(WORK TO BE COMPLETED): Repeat verbatim, and only, the lines of the data below, beginning at the line that contains "1200x630 pixels." and stopping after the line that contains "Click the Units".

(DATASET EXTRACT):
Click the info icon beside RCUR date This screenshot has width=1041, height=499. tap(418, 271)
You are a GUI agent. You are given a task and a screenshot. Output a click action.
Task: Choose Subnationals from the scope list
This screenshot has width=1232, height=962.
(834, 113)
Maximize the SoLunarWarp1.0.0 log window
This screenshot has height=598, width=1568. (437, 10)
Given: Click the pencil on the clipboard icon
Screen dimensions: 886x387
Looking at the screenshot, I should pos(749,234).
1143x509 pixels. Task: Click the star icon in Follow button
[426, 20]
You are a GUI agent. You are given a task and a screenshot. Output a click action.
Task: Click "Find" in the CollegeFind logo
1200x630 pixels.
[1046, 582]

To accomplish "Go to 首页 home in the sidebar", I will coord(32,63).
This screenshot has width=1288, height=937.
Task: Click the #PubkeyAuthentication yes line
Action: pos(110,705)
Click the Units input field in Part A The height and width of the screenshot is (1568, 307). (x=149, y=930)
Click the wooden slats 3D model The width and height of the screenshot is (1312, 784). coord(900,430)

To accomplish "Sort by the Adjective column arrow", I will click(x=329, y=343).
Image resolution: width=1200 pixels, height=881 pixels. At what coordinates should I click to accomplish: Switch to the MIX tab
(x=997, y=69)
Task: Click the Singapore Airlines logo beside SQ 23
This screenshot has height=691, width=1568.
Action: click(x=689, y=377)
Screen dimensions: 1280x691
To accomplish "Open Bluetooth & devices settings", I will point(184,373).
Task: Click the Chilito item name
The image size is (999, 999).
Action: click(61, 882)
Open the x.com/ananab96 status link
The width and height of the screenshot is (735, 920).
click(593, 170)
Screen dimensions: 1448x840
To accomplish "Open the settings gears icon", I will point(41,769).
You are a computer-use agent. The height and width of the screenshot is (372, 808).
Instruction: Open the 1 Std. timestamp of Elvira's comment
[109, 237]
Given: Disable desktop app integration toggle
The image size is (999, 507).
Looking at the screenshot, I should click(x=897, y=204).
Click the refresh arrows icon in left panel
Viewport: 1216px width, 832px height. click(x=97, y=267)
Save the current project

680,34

(RESPONSE):
1200x630 pixels.
[1046, 582]

To accomplish "Go to 首页 home in the sidebar", I will coord(32,63).
This screenshot has width=1288, height=937.
Task: Click the #PubkeyAuthentication yes line
Action: pos(110,705)
Click the Units input field in Part A The height and width of the screenshot is (1568, 307). (x=149, y=930)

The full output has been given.